Badai September








Terima kasih, karena sempat hadir dan menetap memberikan kebahagiaan meski hanya sebentar. Hampir semua orang tidak menyukai sebuah perpisahan, tak terkecuali kita. Kita dipaksa untuk tidak saling mengungkapkan lagi apa yang kita rasakan di hari-hari esok. Tentang rindu, cemas, sesak, keinginan untuk saling memiliki. Berbalas pesan seperlunya tanpa menggunakan emoticon apa-apa. Kita menjadi dua manusia canggung, yang memilih untuk tidak bertatap muka untuk waktu yang lama. Bukan apa-apa, aku hanya belum siap bertatap muka dengan orang yang pernah benar-benar aku diskusikan dengan Rabb-ku pada malam-malamku. Yang ujung-ujungnya takdir memang harus memisahkan kita. Kamu dengan jalanmu dan aku dengan tujuanku.
Tentang perpisahan kita, aku tidak setangguh itu, untuk tidak menangis parah ketika melepaskan kepergianmu. Aku tetaplah seorang wanita yang dipaksa untuk melepaskan hal yang dia sayang ketika dia benar-benar menginginkan itu.
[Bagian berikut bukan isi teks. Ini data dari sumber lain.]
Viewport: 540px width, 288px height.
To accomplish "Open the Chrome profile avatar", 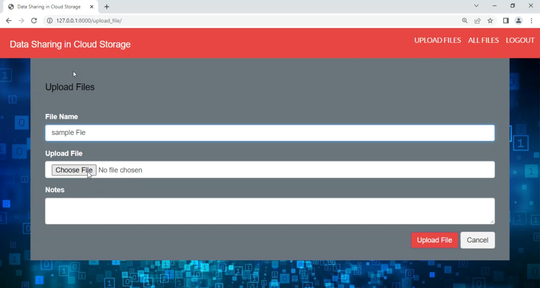I will pos(518,21).
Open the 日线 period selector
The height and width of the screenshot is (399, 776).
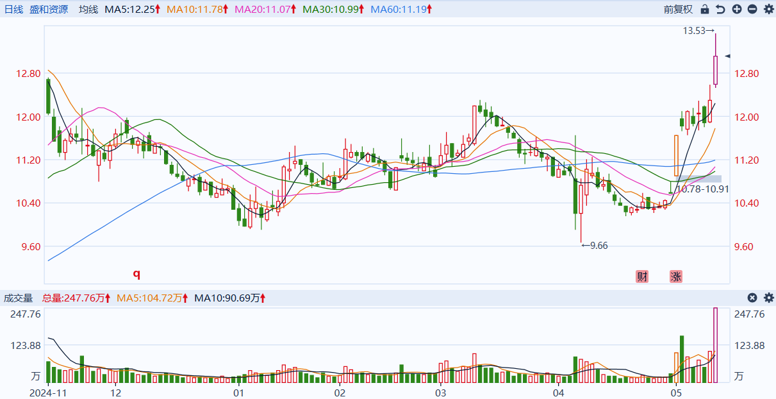pos(13,10)
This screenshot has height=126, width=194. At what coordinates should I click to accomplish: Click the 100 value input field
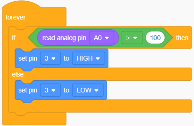click(x=155, y=38)
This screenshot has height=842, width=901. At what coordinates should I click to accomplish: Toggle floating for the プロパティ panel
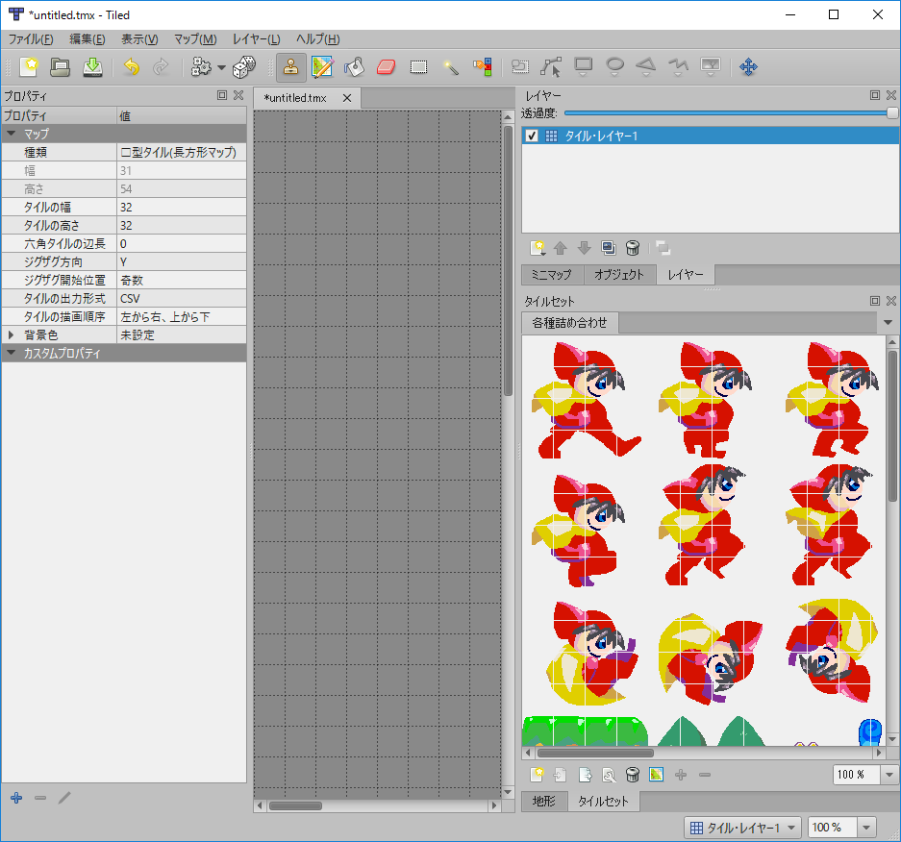point(221,95)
Hanya saja, aku lebih memilih menyimpan kerapuhanku sendiri. Merelakanmu melenggang pergi.
Badai Septemberku, terjadi begitu cepat. Aku tidak mempersiapkan apa-apa, semua terjadi begitu saja. Perasaanku porak poranda, mataku sembap, dan hatiku berdenyut nyeri. Kekecewaan dan rasa sakit begitu cepat menjalar dalam hitungan detik. Rasanya, aku ingin menahanmu pergi. Tapi, katamu aku berhak untuk bahagia meski bukan denganmu. Apa boleh buat kita memang tidak di izinkan Tuhan, semesta, takdir, serta waktu untuk bersama.
Badai septemberku sudah berlalu, tapi kehilangannya masih terasa. Apakah kau juga merasakan badai yang sama parahnya denganku?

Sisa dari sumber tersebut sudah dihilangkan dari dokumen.